DATASET RECORDS:
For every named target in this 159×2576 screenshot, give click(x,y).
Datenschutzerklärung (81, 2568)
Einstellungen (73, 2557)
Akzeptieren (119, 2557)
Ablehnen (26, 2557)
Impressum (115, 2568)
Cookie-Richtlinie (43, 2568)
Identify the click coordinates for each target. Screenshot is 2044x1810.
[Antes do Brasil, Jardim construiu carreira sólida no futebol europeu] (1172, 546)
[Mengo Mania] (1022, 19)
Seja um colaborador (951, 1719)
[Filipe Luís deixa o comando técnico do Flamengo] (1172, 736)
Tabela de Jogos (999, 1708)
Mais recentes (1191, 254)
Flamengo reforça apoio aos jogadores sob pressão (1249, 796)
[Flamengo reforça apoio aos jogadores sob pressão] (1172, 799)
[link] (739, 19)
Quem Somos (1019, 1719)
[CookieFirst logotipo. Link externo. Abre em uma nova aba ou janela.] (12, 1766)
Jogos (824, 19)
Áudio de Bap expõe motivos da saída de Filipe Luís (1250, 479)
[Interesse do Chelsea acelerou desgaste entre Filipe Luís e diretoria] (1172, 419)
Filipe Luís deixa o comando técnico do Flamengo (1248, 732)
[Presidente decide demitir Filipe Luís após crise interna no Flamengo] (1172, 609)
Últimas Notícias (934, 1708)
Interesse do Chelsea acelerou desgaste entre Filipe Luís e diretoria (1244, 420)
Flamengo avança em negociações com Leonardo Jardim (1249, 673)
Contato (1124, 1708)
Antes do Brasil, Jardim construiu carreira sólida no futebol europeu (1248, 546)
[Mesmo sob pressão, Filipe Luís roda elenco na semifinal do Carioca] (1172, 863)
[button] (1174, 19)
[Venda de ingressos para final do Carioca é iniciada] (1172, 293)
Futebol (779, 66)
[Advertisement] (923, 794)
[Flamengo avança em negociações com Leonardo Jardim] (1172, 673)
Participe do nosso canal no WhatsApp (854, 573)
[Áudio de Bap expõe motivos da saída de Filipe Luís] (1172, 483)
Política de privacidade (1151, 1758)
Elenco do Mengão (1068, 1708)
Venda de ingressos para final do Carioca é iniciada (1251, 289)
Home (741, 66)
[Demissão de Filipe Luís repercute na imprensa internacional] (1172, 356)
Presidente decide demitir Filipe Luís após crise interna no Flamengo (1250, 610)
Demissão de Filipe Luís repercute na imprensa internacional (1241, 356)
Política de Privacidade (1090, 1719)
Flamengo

PROBLEM TO SOLVE:
Take every line in the preceding listing that contains "Política" and copy it.

YOUR RESPONSE:
Política de privacidade (1151, 1758)
Política de Privacidade (1090, 1719)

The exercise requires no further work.